WFLA had an article about the horrific neglect and abuse suffered by Willie Johnson at the hands of the caregivers at Habana Health Care Center owned and operated by Consulate Health Care. His daughter Tonya Baker said her elderly father is living in poor conditions and shared photos to prove it.  “Not taking care of my dad, not feeding my dad, going in there finding my dad, wet Pampers, Depends, not being changed,” she said.

johnson 2

“My daddy’s not getting the care that he’s paying for to stay in that facility,” Baker told me.  Baker has filed five complaints with the State’s Agency for Health Care Administration about the nursing home. Four out of five times, they found the nursing home violated its own rules or law. But despite the state’s involvement, Baker says problems persist.

“I also went in there and had them take my daddy’s air conditioning out the wall because he had a lot of mold in there, in the air conditioner and in the air conditioner wall,” explained Baker.

The photos include one where he has a busted lip. Baker said the facility told her he was punched by a roommate. Another photo shows her father with a gash on his forehead after a fall in the shower.

johnson 4

 

News Channel 20 had an article detailing the problem in Illinois nursing homes but it applies to most other states too.  The most recent audit by the Inspector General’s Office of Health and Human Services says Illinois has the highest number of nursing home neglect incidents in the U.S.  Unfortunately, at least 40 percent of these incidents go unreported to local authorities.

 

The Japan Times reported a good example of what happens when a nursing home is understaffed and the caregivers get burnt-out from being overworked.  Hisashi Minakawa, a caregiver at a Tokyo nursing home was arrested over the murder of an 83-year-old resident at the facility in August, the police said.  Minakawa admitted to the killing, the police said. The victim, Kan Fujisawa, “repeatedly wet the bed and I couldn’t stand it anymore,” Minakawa was quoted by the police as saying.   Fujisawa suffered Parkinson’s disease and could not control his bladder.
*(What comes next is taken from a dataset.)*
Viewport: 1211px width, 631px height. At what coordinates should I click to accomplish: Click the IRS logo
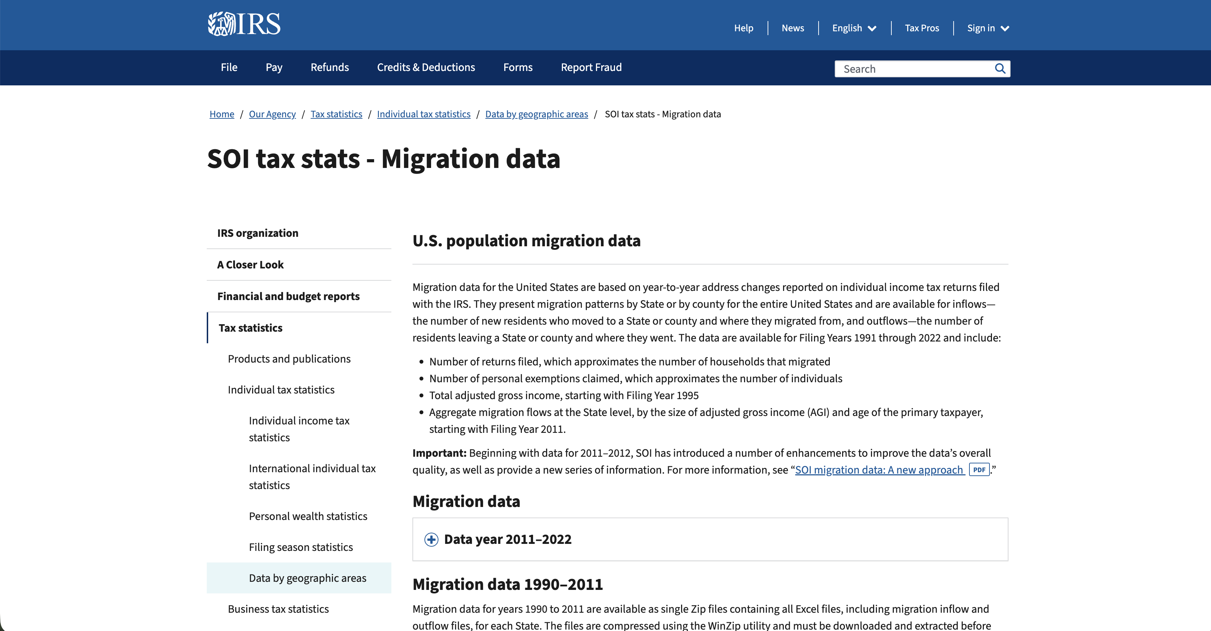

The killing took place in the early hours of Aug. 22. According to the police, Minakawa lost his temper after Fujisawa wet the bed multiple times the previous night. He strangled Fujisawa, threw him into a bathtub and drew hot water, according to the police.  Minakawa had been working a night shift with another worker on the night of the homicide but was alone with Fujisawa in the bathing facility.

Prior to his arrest he told the police he found the victim dead after he was away tending to an emergency call within the nursing home. But there was no record of such a call, according to the police.  The police launched the murder investigation after spotting evidence of strangling — a broken bone in Fujisawa’s throat.

Wood TV reported that Yahira Zamora, an employee at Crystal Springs assisted living facility, will spend six months behind bars in connection to the freezing death of an 85-year-old woman.  Zamora appeared in court for sentencing in the October 2016 death of Kathryn Brackett.  Brackett had Alzehimer’s disease. She walked out of the assisted living facility and froze to death outside.

A second worker – Denise Filcek – was also charged in Brackett’s death. She pleaded guilty to one count of intentionally placing false information on a health chart.  Zamora pleaded no contest to second-degree vulnerable adult abuse for allowing Brackett to get outside unnoticed. She admitted she heard an alarm go off, but never checked the door.